Slopes and tangent lines

Question

Find an equation for the tangent to the curve at the given point.

$y=4-x^2, (2,5)$

I believe this involves limit functions and derivatives, but I have no idea how to work it out with them.
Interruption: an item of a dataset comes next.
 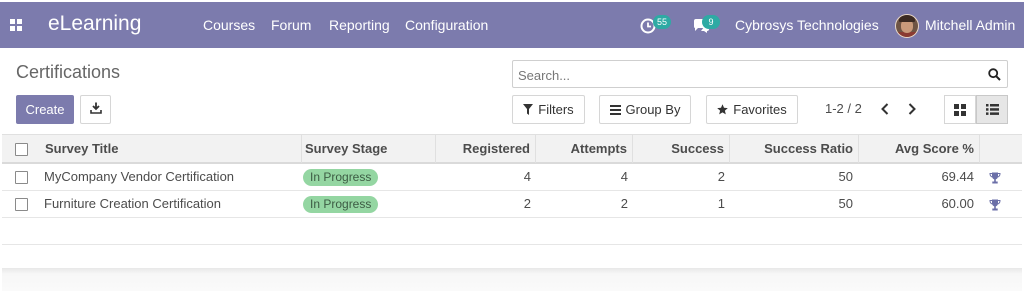 I want to click on kanban-view-icon, so click(x=960, y=110).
PLEASE HELP.

Answer 1

Assume $y_1=4-x^2$ and $y_2$ is the line(s) we are looking for.

The general form of a line is:

$y-y_0=m(x-x_0)$, where $m$ is the slope and $(x_0,y_0)$ is a given point.

$y_2$ originates from $(2,5)$ so the line's equation is like: $y_2-5=m_2(x-2)$

$y_2$ is tangent to $y_1$ so their slopes should be equal (i.e. be parallel) and coincide (i.e. have same $x$ and $y$), as a result:

If $m_1=m_2$ and $y_1=y_2$ the $x$ founded is where $y_2$ is tangent to $y_1$.

On the other hand, $m_1=\frac{dy_1}{dx}=-2x$

Finally:

$4-x^2=m_2(x-2)+5\to 4-x^2=-2x(x-2)+5 \to x^2-4x-1=0\to x=2\pm\sqrt{5} $

So, we have 2 lines to have the properties we are looking for.

$m_2=-2x|_{x=2+\sqrt{5}}=-4-2\sqrt5 \to y_2=-(4+2\sqrt5)(x-2)+5$

AND

$m_2=-2x|_{x=2-\sqrt{5}}=-4+2\sqrt5 \to y_2=(-4+2\sqrt5)(x-2)+5$

These lines pass $(2,5)$ point, and are tangent to $y=4-x^2$